Além do estreito de Ormuz, outras áreas críticas da navegação mundial também são destacadas como gargalos logísticos. O estreito de Malaca, por exemplo, localizado entre Cingapura e Malásia, é uma via de transporte que movimenta cerca de 40% do comércio marítimo global, com cerca de 100 mil embarcações anualmente. Sua parte mais estreita é de apenas 2,7 quilômetros, o que levanta preocupações sobre possíveis interrupções. Para mitigar essa vulnerabilidade, a China propõe a construção de um canal na Tailândia, que reduziria significativamente as distâncias percorridas pelas embarcações.

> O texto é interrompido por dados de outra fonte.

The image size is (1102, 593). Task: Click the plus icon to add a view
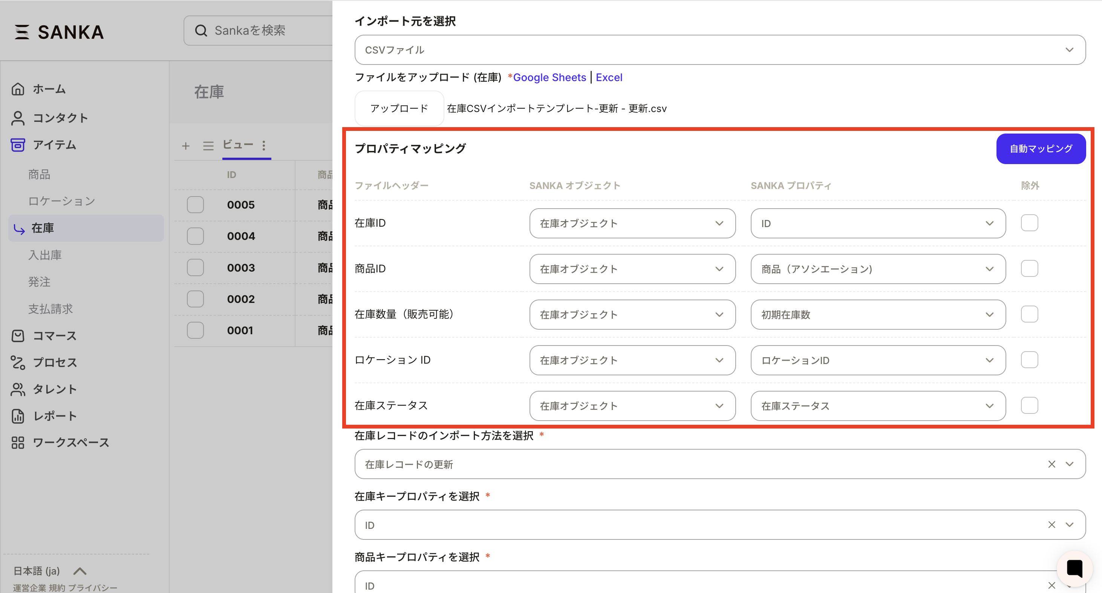point(186,146)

O canal do Panamá, outra articulação fundamental entre os oceanos Atlântico e Pacífico, também enfrenta dificuldades. Em 2023, a região passou por uma seca severa, resultando na redução do tráfego de navios de 36 para 22 por dia. Esse fator, combinado com restrições na carga máxima permitida, afetou cerca de 5% do comércio marítimo global. Disputas legais em torno da concessão do canal geram incertezas adicionais, adicionando mais uma camada de complexidade ao cenário.
O estreito de Gibraltar, por sua vez, conecta o mar Mediterrâneo ao Atlântico, com cerca de 100 mil navios cruzando sua via anualmente. Os riscos de acidentes ambientais, dado o tráfego intenso de petroleiros, são uma preocupação constante na área. Por fim, o estreito de Bab el-Mandeb, que serve como uma passagem entre o mar Vermelho e o mar da Arábia, enfrenta desafios semelhantes, com a instabilidade política na região e ameaças de pirataria elevando o custo e o tempo de navegação.
As vulnerabilidades destas rotas destacam a fragilidade da infraestrutura marítima global e os desafios logísticos que podem impactar a economia mundial. A interdependência entre diferentes regiões do mundo neste contexto exige um olhar atento e soluções inovadoras para mitigar os riscos associados ao transporte marítimo.